§ **ASSIGNMENT 1**: List every type of scan that the prostate cancer treatment text below says may fail to detect cancer cells that have spread outside the prostate.
§ **ASSIGNMENT 2**: In the prostate cancer treatment text below, what dose of external beam radiation is given in the combination treatment, and over how many weeks?
§ **ASSIGNMENT 3**: Write a continuation of the prostate cancer treatment text below, picking up after its final sentence.

§ **SOURCE TEXT**:

Segment Open

This treatment frequently consists of a combination of three separate therapies:
- High-dose-rate temporary brachytherapy
- Moderate doses of Tomotherapy
- Short-term hormonal therapy (optional)
This is a three-pronged attack against the cancer, also known as "triple therapy." Sometimes the doctor can omit the Tomotherapy (external beam radiation) or hormone therapy.
However, external beam radiation is often included because cancer cells may migrate outside the prostate gland, known as "extra-prostatic extension.” Treatments like a radical prostatectomy and permanent seed implant alone may miss cancer cells which have escaped outside the prostate into the surrounding tissues.
Scans like CT, MRI, ultrasound, and Prostascint may not detect cancer cells that have spread outside the prostate. Even though these scans may not show cancer spread beyond the prostate capsule, it can still be present. External beam radiation helps to target those areas surrounding the prostate gland. The probability that cancer has spread beyond the prostate gland can be estimated by the Partin tables.
The HDR Procedure
The HDR procedure can differ among hospitals. The radiation oncologist may insert 18- 25 catheters hollow plastic needles into the prostate gland. These are placed using anesthetic and rectal ultrasound guidance. After the needles are placed, a CT scan and a computer plan will calculate how long the radioactive source will stay in each needle. Three times over the following 24 hours, the needles are hooked up to the brachytherapy machine (HDR remote afterloader), and a treatment is given. During those 24 hours the patient will remain in a hospital bed.
The external beam component is given in a moderate dose, 4500 centigray divided over 4 weeks. This compares with the standard 8100 centigray divided over 9 weeks which would often be prescribed if the patient was having external beam radiation alone.
Many times, the radiation oncologist uses intensity modulated radiation therapy (IMRT) which does its own verification that the prostate is centered in the radiation field. The reduced dose and precision targeting of IMRT may result in a lower risk of side effects. Some patients may receive broader radiation fields if there is a possibility that their lymph nodes contain cancer.
HDR may also be used alone without any external beam radiation for early prostate cancer. This is known as "HDR monotherapy." If HDR is given without external beam, a higher dosage must be given, over 3 - 6 treatment fractions which may require two separate implants. There is not as much experience or results using HDR monotherapy as there is with using HDR plus external beam, so the combination treatment may be a more proven choice.

Segment Closed

§ **EXTRACTED INFORMATION**:
Segment Open

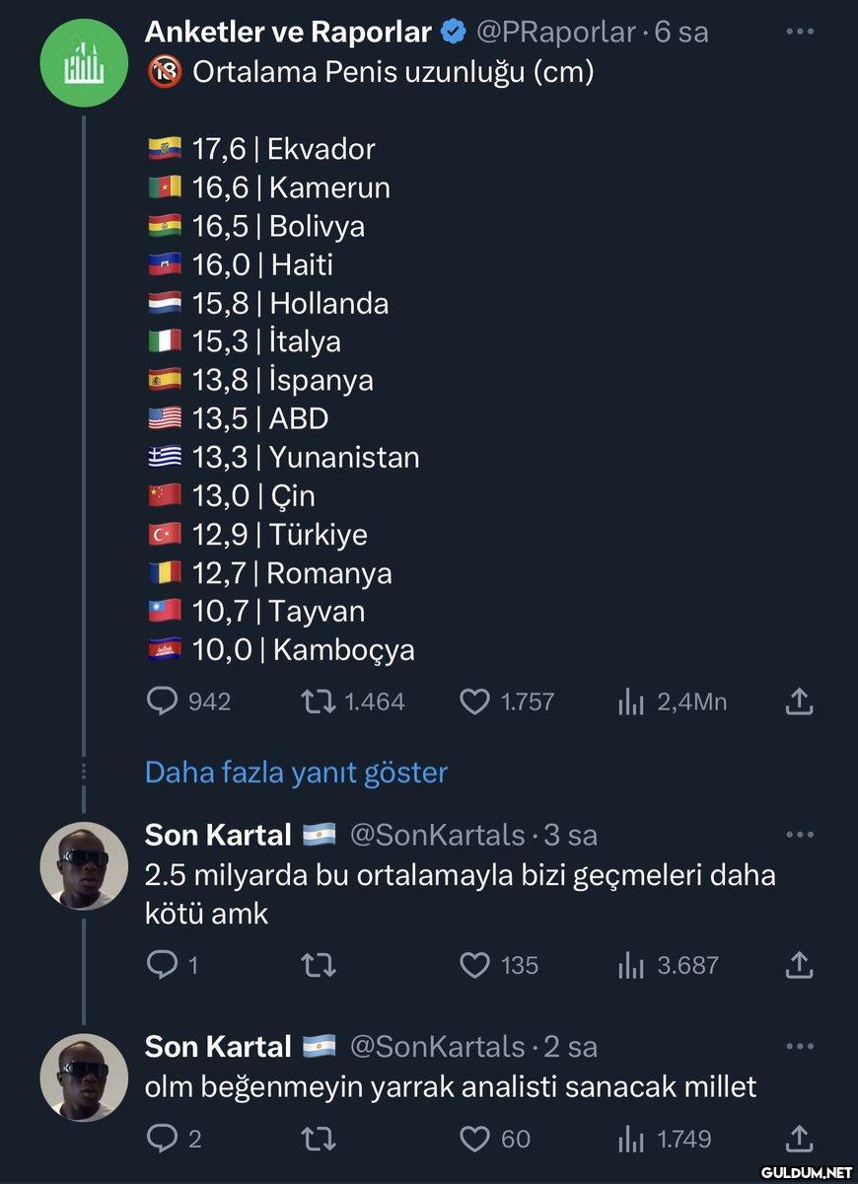Open more options on the 2 sa reply
Image resolution: width=858 pixels, height=1184 pixels.
[x=799, y=1046]
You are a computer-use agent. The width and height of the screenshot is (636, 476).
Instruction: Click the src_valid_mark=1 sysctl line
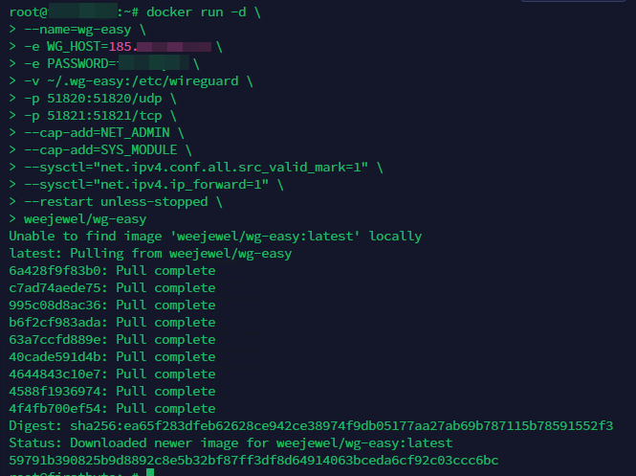[196, 168]
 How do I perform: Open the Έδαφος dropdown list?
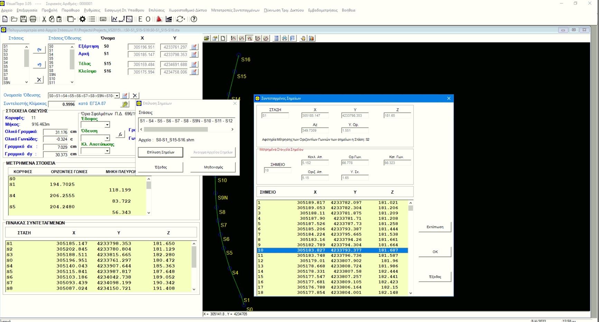click(x=107, y=125)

Segment Closed

§ **OUTPUT 1**:
CT
MRI
ultrasound
Prostascint

§ **OUTPUT 2**: 4500 centigray, divided over 4 weeks.

§ **OUTPUT 3**:
The radiation oncologist may also recommend short-term hormonal ablation therapy, which begins three months before the brachytherapy and continues for 3 - 12 months afterwards. The hormone therapy consists of a once-every-three-month injection of Lupron or Zoladex, and an antiandrogen medication like Casodex. The hormone therapy will shrink the cancer, shrink the prostate gland, reduce the PSA, and hopefully there will be less cancer cells for the brachytherapy to destroy.
Studies have shown that adding hormonal therapy to radiation can increase the tumor control rates, notably for Gleason 7 and higher tumors or PSA 10 or higher. Patients with an early prostate cancer may be recommended to take a shorter duration of hormone therapy, or none at all. Patients with high-risk prostate cancer may be recommended to take triple hormone blockade (Lupron + Casodex + Proscar) for approximately 15 months.
Who Can Have This Treatment?
HDR brachytherapy can be used for a wide range of prostate stages, PSA values, and tumor grades. The components and dosages are modified for those with low, intermediate, or high risk prostate cancer. This treatment can also be used for many tumors which are considered too advanced for radical prostatectomy. As long as there is no obvious spread to distant areas of the body, like the bones, this treatment may be considered. For early stages, treatment may be an alternative to the radical prostatectomy, but with less side effects.